Sembravano essersi placate le polemiche per la “goliardata” di Giovanni Farello che aveva pubblicato, qualche giorno fa,  sul suo profilo Facebook il video di Faccetta Nera. All’indomani della ridda di commenti negativi scatenati sui media, Farello  aveva annunciato di aver disattivato il suo profilo per evitare strumentalizzazioni.

Oggi leggiamo su Abruzzoweb che Lorenzo Cesa, leader Udc oggi in visita in città,  «ribadirà a De Matteis il divieto di candidare il medico Giovanni Farello». 

Ma della stessa compagine elettorale, oltre a Farello, fanno parte anche Roberto Tinari, consigliere comunale di Democrazia cristiana per le autonomie in appoggio a De Matteis che condivide, sempre sulla sua bacheca Facebook, la nota di BENITO MUSSOLINI DUCE D’ITALIA FASCISTAItalia agli italiani…e no agli stranieri, foto e aforismi vari di Mussolini.

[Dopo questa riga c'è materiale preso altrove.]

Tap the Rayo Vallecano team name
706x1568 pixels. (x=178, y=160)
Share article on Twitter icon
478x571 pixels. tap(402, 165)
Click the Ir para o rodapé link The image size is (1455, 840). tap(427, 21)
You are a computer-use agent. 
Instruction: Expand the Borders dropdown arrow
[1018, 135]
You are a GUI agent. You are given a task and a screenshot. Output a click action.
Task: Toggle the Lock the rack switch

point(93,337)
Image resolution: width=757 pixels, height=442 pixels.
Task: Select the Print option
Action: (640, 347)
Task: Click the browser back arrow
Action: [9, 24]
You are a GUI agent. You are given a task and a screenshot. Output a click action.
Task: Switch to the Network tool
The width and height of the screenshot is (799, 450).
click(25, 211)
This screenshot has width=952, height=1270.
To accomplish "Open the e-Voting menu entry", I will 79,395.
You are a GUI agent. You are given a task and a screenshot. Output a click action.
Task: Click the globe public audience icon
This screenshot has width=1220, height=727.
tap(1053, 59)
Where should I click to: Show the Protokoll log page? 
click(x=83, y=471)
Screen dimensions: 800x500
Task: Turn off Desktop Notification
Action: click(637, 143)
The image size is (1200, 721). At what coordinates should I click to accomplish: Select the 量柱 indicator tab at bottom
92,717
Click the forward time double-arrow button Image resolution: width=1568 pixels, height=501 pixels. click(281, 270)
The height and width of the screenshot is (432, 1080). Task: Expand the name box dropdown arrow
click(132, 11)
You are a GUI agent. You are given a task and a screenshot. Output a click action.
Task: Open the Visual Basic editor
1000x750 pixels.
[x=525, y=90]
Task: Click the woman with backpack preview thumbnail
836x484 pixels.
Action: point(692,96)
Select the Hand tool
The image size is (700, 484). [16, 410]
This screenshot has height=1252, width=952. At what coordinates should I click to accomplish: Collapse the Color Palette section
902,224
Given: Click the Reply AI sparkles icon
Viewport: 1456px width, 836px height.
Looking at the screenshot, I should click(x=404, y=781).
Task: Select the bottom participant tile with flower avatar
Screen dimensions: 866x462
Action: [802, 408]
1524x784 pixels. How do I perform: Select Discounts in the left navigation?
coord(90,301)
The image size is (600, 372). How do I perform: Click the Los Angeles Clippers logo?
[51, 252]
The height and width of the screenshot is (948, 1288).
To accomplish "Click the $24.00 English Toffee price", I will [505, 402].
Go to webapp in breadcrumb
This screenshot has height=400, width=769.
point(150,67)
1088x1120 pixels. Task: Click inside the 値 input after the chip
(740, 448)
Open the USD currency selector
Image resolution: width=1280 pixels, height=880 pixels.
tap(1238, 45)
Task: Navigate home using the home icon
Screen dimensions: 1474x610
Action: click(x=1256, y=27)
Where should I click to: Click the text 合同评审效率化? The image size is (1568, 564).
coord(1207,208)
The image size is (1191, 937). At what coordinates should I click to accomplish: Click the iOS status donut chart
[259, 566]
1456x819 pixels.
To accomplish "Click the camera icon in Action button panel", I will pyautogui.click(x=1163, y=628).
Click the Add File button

E non è finita. In attesa della definizione delle liste che dovranno essere presentate nei prossimi giorni, voci accreditate danno per probabile un candidato di Casapound nella lista di Prospettiva 2022 di Luigi D’Eramo. Altra virata a destra?

Non si prospetta un periodo facile per il candidato Sindaco Giorgio De Matteis se un alleato di peso come l’Udc punta i piedi verso una presunta deriva a destra solo per la goliardata di Farello. E il resto? E gli altri alleati? In realtà la politica tace e lascia che la tempesta passi. (m.c.)

Farello, comunque, quale portavoce del Movimento “L’Aquila città unita”che fa capo a Giorgio De Matteis, non sarebbe candidato.

Paolucci (Pd): “Persone vicine a Casa Pound nelle liste di De Matteis? Udc e Verdi chiariscano”

“Dopo lo scivolone di Faccetta Nera e l’alleanza con La Destra, ora c’è il rischio che persone vicine a  Casa Pound siano in procinto di essere candidate nelle liste a sostegno di Giorgio De Matteis, candidato anche di Udc e Verdi”. Lo afferma Silvio Paolucci, segretario regionale del Pd. “Che fosse un’armata brancaleone, etereogenea e priva di un progetto credibile come si evince anche dalla figuraccia rimediata dalla Zona Franca si sapeva. Tuttavia se fosse così, queste scelte” prosegue Paolucci “richiederebbero un chiarimento immediato, perché oggettivamente pericolose”.